• **To do**: No line before the one containing "This screenshot has height=819, width=1824." is to be output; retype exactly that line and all lines that follow it to the end of the records.

[Dataset entries]
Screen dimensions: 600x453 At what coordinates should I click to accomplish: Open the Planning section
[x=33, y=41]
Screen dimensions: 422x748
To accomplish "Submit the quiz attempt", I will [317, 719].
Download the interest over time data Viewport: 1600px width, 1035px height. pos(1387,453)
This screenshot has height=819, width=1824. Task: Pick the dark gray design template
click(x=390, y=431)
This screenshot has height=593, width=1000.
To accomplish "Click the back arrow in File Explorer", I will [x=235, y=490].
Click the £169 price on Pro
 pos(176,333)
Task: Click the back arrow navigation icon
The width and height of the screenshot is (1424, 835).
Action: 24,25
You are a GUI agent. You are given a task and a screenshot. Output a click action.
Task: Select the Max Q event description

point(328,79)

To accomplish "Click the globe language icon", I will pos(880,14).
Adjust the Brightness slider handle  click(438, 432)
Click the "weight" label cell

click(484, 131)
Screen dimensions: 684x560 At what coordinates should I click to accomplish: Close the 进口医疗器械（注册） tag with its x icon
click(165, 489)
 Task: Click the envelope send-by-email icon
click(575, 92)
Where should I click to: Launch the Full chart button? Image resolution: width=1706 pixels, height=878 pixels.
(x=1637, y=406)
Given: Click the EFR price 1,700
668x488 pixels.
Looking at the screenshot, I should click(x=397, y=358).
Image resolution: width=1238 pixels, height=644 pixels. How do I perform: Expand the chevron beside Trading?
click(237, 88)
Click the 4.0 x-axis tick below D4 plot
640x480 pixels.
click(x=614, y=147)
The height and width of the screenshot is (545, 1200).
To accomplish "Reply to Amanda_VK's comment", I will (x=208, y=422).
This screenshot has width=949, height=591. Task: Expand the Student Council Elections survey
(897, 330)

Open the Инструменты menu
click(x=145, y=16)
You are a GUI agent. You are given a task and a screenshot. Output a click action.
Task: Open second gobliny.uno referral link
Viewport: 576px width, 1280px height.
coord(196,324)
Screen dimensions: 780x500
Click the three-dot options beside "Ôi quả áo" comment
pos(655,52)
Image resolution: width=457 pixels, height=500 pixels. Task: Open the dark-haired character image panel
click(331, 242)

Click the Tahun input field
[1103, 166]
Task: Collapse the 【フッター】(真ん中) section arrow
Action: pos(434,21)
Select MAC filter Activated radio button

• **Written response**:
This screenshot has height=819, width=1824. Task: Pick the dark gray design template
click(x=390, y=431)
This screenshot has height=593, width=1000.
To accomplish "Click the back arrow in File Explorer", I will [x=235, y=490].
Click the £169 price on Pro
 pos(176,333)
Task: Click the back arrow navigation icon
The width and height of the screenshot is (1424, 835).
Action: 24,25
You are a GUI agent. You are given a task and a screenshot. Output a click action.
Task: Select the Max Q event description

point(328,79)

To accomplish "Click the globe language icon", I will pos(880,14).
Adjust the Brightness slider handle  click(438, 432)
Click the "weight" label cell

click(484, 131)
Screen dimensions: 684x560 At what coordinates should I click to accomplish: Close the 进口医疗器械（注册） tag with its x icon
click(165, 489)
 Task: Click the envelope send-by-email icon
click(575, 92)
Where should I click to: Launch the Full chart button? Image resolution: width=1706 pixels, height=878 pixels.
(x=1637, y=406)
Given: Click the EFR price 1,700
668x488 pixels.
Looking at the screenshot, I should click(x=397, y=358).
Image resolution: width=1238 pixels, height=644 pixels. How do I perform: Expand the chevron beside Trading?
click(237, 88)
Click the 4.0 x-axis tick below D4 plot
640x480 pixels.
click(x=614, y=147)
The height and width of the screenshot is (545, 1200).
To accomplish "Reply to Amanda_VK's comment", I will (x=208, y=422).
This screenshot has width=949, height=591. Task: Expand the Student Council Elections survey
(897, 330)

Open the Инструменты menu
click(x=145, y=16)
You are a GUI agent. You are given a task and a screenshot. Output a click action.
Task: Open second gobliny.uno referral link
Viewport: 576px width, 1280px height.
coord(196,324)
Screen dimensions: 780x500
Click the three-dot options beside "Ôi quả áo" comment
pos(655,52)
Image resolution: width=457 pixels, height=500 pixels. Task: Open the dark-haired character image panel
click(331, 242)

Click the Tahun input field
[1103, 166]
Task: Collapse the 【フッター】(真ん中) section arrow
Action: pos(434,21)
Select MAC filter Activated radio button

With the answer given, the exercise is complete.